_ACTIVITIES_
(1) Answer these from the CWD surveillance article:
(a) About how far from Bedford, and in which direction, was the moose found?
(b) Which disease did the Laramie laboratory find that accounted for the moose's inability to stand?
(c) Through what date will the hunter check stations continue each weekend?
(2) Rewrite the CWD surveillance article's passage starting with "The animal was" and going on through "good nutritional condition.", replacing "approximately" with "roughly".
(3) Write a continuation of the CWD surveillance article, picking up after its final sentence.

_TEXT FOR ANALYSIS_
Wyoming Game and Fish Steps Up CWD Serveillance
Source: gf.state.wy.us
Published: Oct. 24, 2008
JACKSON - Last week, the Wyoming Game and Fish Department announced that a three-year-old cow moose they had collected in Star Valley had tested positive for Chronic Wasting Disease (CWD), a fatal neurological disease of deer, elk and moose that affects the brain, causing weight loss, abnormal behavior and, eventually, death. There is no evidence that CWD has any human-health implications.
The animal was found approximately two miles south of Bedford, and showed no clinical signs of CWD, which include loss of body condition, excessive drooling and drooping ears and head. It was unable to stand up but was in very good nutritional condition.
Testing at the Game and Fish laboratory in Laramie determined this animal had elaeophorosis (arterial worm disease), which accounted for its inability to stand. Additional testing by the Wyoming State Veterinary Laboratory confirmed that the moose also tested positive for Chronic Wasting Disease.
As a result of the positive moose finding, the Game and Fish has stepped up its CWD surveillance in the area and is asking hunters for their help. Hunter check stations were set up over the weekend at Alpine, Kemmerer and Cokeville and will continue each weekend through Nov. 16, when most elk seasons close. Hunters are encouraged to retain the head of their harvested animal if at all possible, so that the lymph nodes can be collected from the base of the bottom jaw for testing. Hunters are also reminded that they are required by law to stop at all Game and Fish check stations they encounter on their way to and from hunting.

_PROVIDED MATERIAL_
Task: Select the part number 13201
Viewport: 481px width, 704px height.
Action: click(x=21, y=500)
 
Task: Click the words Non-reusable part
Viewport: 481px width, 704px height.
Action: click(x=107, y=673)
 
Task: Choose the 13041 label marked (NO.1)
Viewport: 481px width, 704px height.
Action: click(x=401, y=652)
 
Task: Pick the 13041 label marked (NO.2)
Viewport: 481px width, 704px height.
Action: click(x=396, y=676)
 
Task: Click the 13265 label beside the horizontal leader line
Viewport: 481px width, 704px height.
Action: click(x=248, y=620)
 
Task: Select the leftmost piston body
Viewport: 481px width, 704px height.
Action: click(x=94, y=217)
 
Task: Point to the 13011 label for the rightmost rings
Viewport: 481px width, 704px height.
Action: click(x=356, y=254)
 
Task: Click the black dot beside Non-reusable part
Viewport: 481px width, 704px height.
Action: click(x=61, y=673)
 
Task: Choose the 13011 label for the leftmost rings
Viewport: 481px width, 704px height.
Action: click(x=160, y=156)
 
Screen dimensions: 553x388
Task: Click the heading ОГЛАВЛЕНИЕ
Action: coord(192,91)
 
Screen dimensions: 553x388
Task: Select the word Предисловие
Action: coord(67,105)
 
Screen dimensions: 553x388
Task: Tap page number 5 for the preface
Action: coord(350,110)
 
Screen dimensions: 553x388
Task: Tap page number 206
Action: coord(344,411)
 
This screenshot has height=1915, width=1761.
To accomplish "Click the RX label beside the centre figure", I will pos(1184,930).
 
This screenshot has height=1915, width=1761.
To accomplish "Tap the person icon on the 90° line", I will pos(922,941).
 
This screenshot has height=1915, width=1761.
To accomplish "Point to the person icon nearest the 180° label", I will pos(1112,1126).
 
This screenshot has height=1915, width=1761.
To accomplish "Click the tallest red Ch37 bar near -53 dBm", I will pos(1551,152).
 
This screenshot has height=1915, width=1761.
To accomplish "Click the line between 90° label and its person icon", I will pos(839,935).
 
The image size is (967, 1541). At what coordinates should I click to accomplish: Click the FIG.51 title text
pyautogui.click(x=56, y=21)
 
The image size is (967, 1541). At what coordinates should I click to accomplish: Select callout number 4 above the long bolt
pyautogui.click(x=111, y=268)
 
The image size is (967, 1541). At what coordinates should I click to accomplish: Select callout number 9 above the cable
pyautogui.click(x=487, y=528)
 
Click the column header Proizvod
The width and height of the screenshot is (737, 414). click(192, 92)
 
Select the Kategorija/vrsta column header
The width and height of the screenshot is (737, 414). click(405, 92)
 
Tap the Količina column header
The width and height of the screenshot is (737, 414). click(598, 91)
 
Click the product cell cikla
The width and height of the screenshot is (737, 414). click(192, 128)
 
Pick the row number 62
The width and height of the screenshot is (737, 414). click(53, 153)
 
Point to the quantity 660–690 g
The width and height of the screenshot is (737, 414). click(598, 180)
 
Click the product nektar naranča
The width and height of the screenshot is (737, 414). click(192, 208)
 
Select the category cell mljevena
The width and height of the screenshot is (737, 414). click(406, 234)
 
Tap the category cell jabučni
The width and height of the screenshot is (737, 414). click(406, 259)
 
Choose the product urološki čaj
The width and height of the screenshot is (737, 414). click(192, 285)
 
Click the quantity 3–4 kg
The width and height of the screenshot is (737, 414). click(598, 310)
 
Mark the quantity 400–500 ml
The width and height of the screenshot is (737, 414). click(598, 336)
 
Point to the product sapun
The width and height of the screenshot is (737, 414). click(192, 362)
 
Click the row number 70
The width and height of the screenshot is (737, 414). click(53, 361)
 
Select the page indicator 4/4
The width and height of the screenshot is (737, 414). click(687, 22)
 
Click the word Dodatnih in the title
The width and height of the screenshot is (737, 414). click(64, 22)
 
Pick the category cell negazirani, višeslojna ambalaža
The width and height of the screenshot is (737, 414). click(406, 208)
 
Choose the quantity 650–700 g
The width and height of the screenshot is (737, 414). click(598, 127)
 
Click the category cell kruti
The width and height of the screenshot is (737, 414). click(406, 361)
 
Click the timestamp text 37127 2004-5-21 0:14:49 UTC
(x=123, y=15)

_EXERCISE RESPONSES_
(1)
(a) Approximately two miles south of Bedford.
(b) Elaeophorosis (arterial worm disease).
(c) Nov. 16.

(2)
The animal was found roughly two miles south of Bedford, and showed no clinical signs of CWD, which include loss of body condition, excessive drooling and drooping ears and head. It was unable to stand up but was in very good nutritional condition.

(3)
In addition, Game and Fish biologists plan to expand their number of big game head collection sites for hunters. Each year there are head collection receptacles at the entrance to Grand Teton National Park at Moran, the parking lot at Kelly Warms Springs, all hunter parking lots on the National Elk Refuge and at the Game and Fish office in Jackson. Additional sites are planned for the South Park elk feedground, Camp Creek trailhead, the Alpine check station just east of Alpine and the Greys River elk feedground just south of Alpine on WY Highway 89.
Hunters are asked to follow the instructions at the collection site by filling out one of the wire tags provided with their name, date and location of harvest and securely attach it to any heads they leave in the receptacles.
Game and Fish personnel will also be collecting lymph nodes from big game animal heads at game meat processors in Jackson, Thayne and Afton. Additional samples will continue to be collected through hunter field contacts and opportunistically from road-killed animals and other sick or injured animals that have to be put down.
Wyoming Game and Fish Department personnel have been collecting lymph nodes from the lower jaw of elk, deer and moose throughout the Jackson and Pinedale regions for several years with no test positives until this recent moose case. The retropharyngeal lymph nodes are sampled because they are relatively easy to access and likely to show the presence of disease. This is why the Game and Fish stresses the importance for hunters to retain the heads of their harvested animals, if possible, so these tissues can be collected. Department personnel collect and analyze more than 4,000 CWD samples annually throughout the state.